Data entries
▬▬▬▬▬▬

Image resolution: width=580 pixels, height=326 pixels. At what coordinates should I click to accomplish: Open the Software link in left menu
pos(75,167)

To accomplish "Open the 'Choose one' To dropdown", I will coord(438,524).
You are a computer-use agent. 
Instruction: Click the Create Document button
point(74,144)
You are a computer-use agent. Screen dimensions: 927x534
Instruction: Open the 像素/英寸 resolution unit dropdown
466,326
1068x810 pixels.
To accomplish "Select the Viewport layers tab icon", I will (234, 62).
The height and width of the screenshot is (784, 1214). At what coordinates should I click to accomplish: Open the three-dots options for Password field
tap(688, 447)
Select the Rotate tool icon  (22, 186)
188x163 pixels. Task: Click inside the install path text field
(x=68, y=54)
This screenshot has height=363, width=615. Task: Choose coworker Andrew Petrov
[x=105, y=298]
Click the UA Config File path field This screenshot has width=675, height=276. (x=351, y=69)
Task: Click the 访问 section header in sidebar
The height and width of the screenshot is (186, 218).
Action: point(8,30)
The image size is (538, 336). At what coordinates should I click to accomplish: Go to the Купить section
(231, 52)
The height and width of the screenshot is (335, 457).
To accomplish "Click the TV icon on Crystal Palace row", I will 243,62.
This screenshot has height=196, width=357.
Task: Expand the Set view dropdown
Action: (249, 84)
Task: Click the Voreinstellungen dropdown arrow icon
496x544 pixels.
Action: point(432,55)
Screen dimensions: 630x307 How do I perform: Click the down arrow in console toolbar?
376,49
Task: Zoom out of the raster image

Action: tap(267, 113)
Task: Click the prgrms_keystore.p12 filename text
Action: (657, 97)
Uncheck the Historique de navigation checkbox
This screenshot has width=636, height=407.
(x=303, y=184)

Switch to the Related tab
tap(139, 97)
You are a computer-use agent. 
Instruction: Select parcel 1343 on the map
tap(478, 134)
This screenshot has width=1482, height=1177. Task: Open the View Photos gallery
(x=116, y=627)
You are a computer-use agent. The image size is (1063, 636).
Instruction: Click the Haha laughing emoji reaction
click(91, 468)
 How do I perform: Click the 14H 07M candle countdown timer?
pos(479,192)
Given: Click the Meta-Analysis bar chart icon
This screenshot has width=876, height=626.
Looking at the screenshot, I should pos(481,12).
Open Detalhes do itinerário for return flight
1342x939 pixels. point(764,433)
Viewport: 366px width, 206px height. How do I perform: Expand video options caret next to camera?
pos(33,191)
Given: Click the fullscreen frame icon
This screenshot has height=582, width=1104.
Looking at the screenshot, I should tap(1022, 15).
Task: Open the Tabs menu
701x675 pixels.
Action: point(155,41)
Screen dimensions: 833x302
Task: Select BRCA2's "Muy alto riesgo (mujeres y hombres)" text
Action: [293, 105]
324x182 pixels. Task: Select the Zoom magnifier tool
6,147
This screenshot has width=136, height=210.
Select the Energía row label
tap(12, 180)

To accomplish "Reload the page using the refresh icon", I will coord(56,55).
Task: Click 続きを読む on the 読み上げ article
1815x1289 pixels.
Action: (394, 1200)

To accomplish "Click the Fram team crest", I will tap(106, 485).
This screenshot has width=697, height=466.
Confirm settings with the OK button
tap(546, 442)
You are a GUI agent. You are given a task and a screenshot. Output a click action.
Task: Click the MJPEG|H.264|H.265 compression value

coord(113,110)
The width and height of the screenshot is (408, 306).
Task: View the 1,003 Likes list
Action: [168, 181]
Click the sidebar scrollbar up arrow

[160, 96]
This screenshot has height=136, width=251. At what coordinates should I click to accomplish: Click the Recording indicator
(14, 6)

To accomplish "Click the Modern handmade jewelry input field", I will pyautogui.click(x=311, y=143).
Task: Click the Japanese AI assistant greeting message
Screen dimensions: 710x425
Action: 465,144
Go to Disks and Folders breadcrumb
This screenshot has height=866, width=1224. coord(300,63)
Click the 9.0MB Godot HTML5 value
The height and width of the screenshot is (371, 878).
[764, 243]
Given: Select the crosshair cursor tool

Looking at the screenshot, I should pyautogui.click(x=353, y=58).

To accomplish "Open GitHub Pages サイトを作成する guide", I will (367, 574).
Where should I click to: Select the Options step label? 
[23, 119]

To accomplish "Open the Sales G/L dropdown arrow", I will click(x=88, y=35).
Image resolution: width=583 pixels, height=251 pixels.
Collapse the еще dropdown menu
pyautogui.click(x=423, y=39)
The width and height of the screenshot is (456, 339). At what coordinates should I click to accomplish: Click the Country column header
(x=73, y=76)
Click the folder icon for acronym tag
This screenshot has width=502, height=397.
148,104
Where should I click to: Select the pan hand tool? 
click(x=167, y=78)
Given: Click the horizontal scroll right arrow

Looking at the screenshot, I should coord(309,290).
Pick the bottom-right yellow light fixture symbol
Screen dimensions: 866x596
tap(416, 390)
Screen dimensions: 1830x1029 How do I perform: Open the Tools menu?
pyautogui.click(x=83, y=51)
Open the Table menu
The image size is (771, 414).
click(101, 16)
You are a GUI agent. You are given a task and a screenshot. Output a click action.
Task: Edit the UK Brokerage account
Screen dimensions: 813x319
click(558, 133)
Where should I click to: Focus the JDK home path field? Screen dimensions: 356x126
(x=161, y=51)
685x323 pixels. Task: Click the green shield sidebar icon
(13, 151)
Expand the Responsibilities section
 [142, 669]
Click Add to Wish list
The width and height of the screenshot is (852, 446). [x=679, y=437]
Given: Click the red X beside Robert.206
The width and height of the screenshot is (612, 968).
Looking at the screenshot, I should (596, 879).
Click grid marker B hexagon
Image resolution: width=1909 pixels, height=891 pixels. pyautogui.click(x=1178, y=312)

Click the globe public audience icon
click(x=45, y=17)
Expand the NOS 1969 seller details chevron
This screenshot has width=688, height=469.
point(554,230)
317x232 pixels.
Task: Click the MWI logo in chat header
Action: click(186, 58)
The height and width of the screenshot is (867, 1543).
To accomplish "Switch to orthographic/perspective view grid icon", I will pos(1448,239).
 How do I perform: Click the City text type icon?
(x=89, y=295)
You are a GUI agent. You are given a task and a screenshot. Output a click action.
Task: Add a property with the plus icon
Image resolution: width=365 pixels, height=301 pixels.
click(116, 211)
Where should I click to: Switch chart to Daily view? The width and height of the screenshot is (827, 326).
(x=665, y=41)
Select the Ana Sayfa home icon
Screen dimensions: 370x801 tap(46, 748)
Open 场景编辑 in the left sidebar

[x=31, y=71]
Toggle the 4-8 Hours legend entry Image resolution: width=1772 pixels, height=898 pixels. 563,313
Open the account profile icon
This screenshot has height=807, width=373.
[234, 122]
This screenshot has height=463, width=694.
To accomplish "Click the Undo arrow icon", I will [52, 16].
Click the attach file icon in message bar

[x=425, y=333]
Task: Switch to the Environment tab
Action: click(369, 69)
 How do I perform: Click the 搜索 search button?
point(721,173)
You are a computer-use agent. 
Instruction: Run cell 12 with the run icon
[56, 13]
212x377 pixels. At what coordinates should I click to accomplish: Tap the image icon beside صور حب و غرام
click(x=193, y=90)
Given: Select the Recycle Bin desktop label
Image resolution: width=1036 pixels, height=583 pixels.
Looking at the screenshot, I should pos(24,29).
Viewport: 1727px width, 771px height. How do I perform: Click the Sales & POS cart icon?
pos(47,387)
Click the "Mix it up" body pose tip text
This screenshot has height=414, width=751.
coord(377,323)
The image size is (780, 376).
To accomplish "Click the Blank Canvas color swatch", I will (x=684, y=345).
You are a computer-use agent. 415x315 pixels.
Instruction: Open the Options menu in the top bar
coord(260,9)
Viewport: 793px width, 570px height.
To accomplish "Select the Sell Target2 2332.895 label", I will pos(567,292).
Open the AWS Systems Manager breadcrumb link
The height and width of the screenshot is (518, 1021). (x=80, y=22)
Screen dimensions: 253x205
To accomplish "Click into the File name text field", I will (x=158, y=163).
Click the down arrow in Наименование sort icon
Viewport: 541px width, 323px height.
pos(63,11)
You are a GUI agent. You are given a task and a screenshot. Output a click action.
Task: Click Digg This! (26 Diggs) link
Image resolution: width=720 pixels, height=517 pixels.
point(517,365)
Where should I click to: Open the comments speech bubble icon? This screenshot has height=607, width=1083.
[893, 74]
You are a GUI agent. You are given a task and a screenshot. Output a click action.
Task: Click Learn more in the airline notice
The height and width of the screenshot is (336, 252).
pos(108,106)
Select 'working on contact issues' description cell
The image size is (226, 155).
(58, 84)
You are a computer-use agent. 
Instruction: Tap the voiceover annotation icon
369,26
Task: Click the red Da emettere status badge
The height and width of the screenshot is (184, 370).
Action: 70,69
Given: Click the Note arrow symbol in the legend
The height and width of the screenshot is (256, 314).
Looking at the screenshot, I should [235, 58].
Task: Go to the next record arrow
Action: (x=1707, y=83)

▬▬▬▬▬▬

Do this:
Find each line in the records above that contains the string "Sales", matching case exactly, and copy those lines.

Response to the task:
To accomplish "Open the Sales G/L dropdown arrow", I will click(x=88, y=35).
Viewport: 1727px width, 771px height. How do I perform: Click the Sales & POS cart icon?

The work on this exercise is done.